A record number of Palestinian prisoners began a hunger strike to coincide with Palestinian Prisoners’ Day on April 16.
More than 1500 prisoners are taking part in the largest mass hunger strike in recent years. Marwan Barghouti, sentenced by Israel to five life sentences, is leading a renewed campaign to draw attention to the conditions Palestinian prisoners face.
It also aims to highlight the oppressive nature of Israel’s colonial occupation that makes arrests of Palestinian people all but inevitable.
What makes this hunger strike different is the broad support from prisoners from a wide range of political backgrounds, including Fatah and Hamas.
Barghouti, a member of Fatah, is the spokesperson of a new movement calling for “freedom and dignity”. There is the real possibility of securing broad support from outside Palestine for the prisoners’ immediate demands and the bigger questions of why there are so many Palestinian political prisoners at all.
The strike has spread from the Hadarim, Gilboa and Nafha prisons to the Beersheva, Ashkelon and Ramon prisons, with more expected to join.
In an unusual step, mainstream media outlets in the US have published op-eds from Bargouti where he explains the reasons for the hunger strike. This is sure to upset pro-Israel lobbyists, but could mean that the popular discourse on Palestine is starting to change.
Hunger strikes are not a new form of protest for Palestinian political prisoners, but this latest strike calls attention to the prison-like conditions that all Palestinian communities endure on a daily and seemingly never ending basis.
Of the 6500 prisoners held by Israel there are a significant number of “administrative detainees” (being held without charge) and children. Conditions for political prisoners are deliberately poor.
Torture is common, denial of or delayed medical treatment is the norm, solitary confinement is an everyday punishment, force-feeding of hunger strikers is a given and no access to family visits is routine. These tactics combine with the ever present occupation to bring an extraordinary amount of pressure to bear on all Palestinians in the Occupied Territories.
Whether prisoners’ demand for an end to torture, for medical care, an end to restrictions on visits or the use of solitary confinement are met remains to be seen. But this campaign is reaching a far wider audience than past campaigns.

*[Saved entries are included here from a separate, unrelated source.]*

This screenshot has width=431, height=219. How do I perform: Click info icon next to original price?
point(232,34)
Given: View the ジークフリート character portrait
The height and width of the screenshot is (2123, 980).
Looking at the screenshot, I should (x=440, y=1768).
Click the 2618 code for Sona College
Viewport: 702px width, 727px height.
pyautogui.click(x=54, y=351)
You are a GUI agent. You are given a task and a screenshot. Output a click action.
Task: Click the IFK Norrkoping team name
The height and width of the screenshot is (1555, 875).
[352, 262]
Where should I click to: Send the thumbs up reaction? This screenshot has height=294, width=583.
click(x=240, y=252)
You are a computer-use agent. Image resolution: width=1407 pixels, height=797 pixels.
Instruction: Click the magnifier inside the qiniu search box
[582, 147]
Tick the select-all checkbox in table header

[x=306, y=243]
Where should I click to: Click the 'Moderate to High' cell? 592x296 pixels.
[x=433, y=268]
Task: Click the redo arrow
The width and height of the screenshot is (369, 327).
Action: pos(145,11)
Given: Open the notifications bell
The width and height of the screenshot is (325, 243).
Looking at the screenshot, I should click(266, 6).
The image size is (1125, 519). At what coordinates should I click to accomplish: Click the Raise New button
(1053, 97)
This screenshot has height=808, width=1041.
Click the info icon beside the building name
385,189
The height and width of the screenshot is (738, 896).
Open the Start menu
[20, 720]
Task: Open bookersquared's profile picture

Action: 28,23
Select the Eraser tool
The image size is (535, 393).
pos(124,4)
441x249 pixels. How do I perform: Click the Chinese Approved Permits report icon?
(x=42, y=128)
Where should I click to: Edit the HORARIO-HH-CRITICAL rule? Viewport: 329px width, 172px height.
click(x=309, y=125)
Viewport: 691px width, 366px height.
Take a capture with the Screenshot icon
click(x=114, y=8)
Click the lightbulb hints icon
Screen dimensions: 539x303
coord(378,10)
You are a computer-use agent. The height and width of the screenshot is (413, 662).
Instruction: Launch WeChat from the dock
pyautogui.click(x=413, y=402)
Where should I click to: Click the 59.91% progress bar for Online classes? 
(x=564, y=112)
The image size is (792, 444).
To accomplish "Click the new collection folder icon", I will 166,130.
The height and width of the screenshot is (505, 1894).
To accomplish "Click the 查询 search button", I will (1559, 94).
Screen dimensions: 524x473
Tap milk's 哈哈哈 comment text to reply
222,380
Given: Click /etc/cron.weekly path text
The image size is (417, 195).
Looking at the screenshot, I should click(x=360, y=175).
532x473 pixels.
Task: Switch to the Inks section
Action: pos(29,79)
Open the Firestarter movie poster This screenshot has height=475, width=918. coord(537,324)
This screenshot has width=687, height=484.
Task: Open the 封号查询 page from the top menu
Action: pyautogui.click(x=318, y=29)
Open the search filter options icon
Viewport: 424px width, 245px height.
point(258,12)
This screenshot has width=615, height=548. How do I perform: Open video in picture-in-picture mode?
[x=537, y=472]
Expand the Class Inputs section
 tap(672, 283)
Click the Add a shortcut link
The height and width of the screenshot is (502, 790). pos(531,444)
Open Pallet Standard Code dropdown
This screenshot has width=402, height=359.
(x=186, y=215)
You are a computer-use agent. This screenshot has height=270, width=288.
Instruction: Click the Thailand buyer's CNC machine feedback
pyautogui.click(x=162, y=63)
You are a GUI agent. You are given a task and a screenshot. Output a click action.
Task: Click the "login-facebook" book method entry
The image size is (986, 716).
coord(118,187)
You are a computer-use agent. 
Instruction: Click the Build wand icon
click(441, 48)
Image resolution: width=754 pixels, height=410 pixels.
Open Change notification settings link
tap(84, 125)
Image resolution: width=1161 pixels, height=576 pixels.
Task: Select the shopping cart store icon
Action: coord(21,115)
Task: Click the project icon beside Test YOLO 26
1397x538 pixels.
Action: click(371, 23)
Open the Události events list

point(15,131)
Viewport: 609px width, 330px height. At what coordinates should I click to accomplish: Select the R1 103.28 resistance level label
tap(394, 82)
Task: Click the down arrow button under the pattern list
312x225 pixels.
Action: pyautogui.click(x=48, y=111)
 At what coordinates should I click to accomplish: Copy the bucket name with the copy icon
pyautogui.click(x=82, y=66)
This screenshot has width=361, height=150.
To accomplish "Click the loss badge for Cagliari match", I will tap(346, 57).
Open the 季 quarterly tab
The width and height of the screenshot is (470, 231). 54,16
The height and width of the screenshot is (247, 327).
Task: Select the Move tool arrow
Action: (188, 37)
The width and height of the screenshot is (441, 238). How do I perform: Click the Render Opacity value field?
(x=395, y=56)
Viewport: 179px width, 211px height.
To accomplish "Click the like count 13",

Behind the sheer number Palestinian prisoners, the transfer of Palestinian prisoners to Israeli prisons is illegal.
Though reports vary, it is clear the Israeli Prison Service is already carrying out severe punishments against many of the 1500 hunger strikers.
This is made worse by the controversial practice of “administrative detention”, meaning Palestinian prisoners can be held without charge indefinitely. Prisoners are arrested by the Israeli military on secret evidence they are prevented from seeing, held without charge and denied access to lawyers.
To date, the longest period of time spent under administrative detention is eight years. The six-monthly review that takes place for detainees in reality means indefinite insecurity and imprisonment.
Palestinian children are frequently arrested by Israeli soldiers and make up a disturbing number of political prisoners. There are now about 300 Palestinian children held in Israeli prisons. That number is set to grow with the passage of laws that mean simple acts of protest, such as throwing stones, could attract prison sentences of up to 20 years.
About 1 million Palestinian prisoners have been detained by Israel since 1948. Rates of arrest seem unlikely to fall anytime soon.
The Palestinian prisoners on hunger strike are using almost the only tactic left to them to make sure that the fate of Palestinians doesn’t go away or get ignored.